The standard of advice will rise, but the volume will fall. Credit crunch, finance company failures, and a dramatic slow-down in housing all guarantee that investors will be more willing to turn their ear towards the sensible approach of diversifying and employing professional managers. But, sadly, the volume of advice given will fall considerably. Having noticed that the first 10% of financial advice gets you 90% of your wealth (study hard, work hard, spend less than you earn) I think this bit is a shame. You might hate the folks down at Rich Mastery, but their guide to saving money while you shop came right out of a mainstream budget adviser's handbook. Hopefully burned property investors will carry those lessons with them into better diversified portfolios.

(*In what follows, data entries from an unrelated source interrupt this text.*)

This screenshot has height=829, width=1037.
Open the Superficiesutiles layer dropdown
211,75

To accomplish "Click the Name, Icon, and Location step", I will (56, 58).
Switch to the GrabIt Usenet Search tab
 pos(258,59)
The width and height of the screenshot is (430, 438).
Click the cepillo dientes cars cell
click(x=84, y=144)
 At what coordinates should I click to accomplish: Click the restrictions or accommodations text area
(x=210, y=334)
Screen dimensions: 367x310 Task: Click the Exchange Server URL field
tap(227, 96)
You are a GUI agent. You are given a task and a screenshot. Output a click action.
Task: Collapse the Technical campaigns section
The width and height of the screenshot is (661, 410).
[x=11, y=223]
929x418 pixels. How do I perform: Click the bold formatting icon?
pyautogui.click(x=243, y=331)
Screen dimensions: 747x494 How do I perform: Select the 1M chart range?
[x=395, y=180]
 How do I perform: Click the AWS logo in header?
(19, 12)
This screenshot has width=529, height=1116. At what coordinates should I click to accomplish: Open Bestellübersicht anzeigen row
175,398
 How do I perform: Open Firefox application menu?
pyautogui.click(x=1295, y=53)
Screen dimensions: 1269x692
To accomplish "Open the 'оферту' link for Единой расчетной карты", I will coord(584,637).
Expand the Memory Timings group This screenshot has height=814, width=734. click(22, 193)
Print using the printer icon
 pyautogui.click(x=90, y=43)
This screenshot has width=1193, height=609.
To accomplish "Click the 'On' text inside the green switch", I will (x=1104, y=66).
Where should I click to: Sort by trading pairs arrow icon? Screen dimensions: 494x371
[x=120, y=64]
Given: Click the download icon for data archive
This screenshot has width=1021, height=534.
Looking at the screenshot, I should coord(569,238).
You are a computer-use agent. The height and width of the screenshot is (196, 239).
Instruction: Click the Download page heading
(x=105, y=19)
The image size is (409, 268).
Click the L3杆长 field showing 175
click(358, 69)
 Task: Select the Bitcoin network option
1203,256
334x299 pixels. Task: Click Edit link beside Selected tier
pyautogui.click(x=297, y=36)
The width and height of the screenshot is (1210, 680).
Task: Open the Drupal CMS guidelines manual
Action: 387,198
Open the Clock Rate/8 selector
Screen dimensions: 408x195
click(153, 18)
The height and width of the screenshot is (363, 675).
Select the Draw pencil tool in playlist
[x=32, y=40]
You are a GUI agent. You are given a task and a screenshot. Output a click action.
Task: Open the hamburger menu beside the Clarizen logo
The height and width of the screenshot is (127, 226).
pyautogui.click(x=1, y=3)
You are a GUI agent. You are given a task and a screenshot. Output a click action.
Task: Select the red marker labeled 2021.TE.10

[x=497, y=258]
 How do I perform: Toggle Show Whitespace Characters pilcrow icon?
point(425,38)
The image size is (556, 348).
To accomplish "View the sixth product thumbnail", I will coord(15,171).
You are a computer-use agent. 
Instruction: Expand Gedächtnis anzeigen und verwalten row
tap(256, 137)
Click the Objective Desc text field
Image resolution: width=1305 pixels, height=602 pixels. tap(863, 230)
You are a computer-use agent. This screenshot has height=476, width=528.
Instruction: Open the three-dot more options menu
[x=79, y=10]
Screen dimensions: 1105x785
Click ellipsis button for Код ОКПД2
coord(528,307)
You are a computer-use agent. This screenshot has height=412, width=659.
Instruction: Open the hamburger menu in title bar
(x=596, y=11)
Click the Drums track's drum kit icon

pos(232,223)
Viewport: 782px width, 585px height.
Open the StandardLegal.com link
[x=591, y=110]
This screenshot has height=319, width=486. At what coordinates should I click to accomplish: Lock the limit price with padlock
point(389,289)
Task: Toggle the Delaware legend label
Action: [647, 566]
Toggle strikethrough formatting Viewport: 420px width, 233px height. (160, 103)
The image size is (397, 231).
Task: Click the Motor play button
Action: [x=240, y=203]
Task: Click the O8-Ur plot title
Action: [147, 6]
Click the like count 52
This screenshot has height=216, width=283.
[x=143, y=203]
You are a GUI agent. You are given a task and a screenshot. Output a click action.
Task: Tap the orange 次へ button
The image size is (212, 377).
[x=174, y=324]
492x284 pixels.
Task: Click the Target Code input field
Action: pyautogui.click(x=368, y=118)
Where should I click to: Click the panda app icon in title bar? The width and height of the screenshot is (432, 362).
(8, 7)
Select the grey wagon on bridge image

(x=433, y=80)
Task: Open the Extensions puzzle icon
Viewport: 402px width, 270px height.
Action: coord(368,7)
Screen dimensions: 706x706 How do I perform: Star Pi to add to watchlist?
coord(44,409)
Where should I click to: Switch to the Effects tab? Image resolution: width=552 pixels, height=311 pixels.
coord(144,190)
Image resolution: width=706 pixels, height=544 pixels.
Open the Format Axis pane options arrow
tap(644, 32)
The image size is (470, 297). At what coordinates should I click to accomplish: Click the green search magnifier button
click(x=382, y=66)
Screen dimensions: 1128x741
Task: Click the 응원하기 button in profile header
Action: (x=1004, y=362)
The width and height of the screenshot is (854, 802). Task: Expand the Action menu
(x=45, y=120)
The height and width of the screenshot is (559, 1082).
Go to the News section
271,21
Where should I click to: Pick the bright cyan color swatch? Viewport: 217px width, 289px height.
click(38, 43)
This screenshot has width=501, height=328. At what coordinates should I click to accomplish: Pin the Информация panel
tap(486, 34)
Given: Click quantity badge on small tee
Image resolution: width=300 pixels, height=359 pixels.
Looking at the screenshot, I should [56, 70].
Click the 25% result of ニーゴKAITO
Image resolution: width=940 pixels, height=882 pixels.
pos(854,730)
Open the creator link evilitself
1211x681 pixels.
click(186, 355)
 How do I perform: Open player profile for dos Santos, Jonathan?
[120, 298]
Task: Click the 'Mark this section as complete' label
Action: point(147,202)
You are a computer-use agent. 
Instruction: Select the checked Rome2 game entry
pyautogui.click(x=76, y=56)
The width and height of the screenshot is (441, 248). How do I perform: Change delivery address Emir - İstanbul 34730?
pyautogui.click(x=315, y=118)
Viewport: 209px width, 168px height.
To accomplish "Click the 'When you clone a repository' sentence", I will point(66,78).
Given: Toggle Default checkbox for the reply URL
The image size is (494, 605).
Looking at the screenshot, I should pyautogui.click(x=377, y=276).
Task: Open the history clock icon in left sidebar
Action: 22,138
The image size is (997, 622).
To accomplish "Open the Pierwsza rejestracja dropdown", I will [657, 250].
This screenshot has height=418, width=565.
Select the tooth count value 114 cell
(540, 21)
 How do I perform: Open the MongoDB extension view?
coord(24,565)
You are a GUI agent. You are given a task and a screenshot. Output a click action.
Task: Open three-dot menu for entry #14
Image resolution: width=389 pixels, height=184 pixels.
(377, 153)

Recruitment will slow, just when it should, in fact, increase. Uncertainty and bad news are not great macro-environmental factors for recruitment. Combined with a pretty robust labour market, and generous welfare (where else can you get $60k plus for being unemployed) it will not be a big year for new people joining the industry. Except at larger banks and fund managers - they've got KiwiSaver to keep the tills busy - the consequence is that the independent sector will once again shrink relative to the whole. It will keep doing this for a number of years. The reason why it should increase, is because financial services is one of the best rewarded occupations (for employees) and sectors (for the self-employed) and as barriers to entry look set to rise, new recruits should get in now while it's cheap.
Innovation in advice-giving will come from the corporate sector. The next few years will see little innovation in advice-giving, and especially high-advice services. What innovation there is will come from the corporate sector. Independent advisers are in a phase of codifying advice which is likely to see it solidify - rigidity is not the ideal environment for innovation. Whereas corporates, driven by the relentless need to grow will respond by examining what advice is, breaking it down into manageable chunks, and seeking to automate, systematise, and deliver it through a variety of mechanisms to a market that is hungry, above all else, for advice.
Credit crunch news will worsen before improving. One fund manager I spoke with recently says it'll take another six months before we're past the worst. My pick is a year... witha fair amount of residual debris for a while after that. Beneficial side-effects will be less leveraged investment, more focus on income rather than asset growth, and some bargains for the brave as we go through.
Financial services will continue to enjoy a place in the sun: lots of government focus, KiwiSaver as an issue in the election (it may even turn up on a taxpayer funded pledge card - grrr!), and all that bad news - will keep proper financial journalists, plus yours truly, busy at their keyboards, and will better placed articles across more column inches in papers, internet, TV, and radio across the land.
It's a great business to be in, and I can't wait to get stuck into 2008.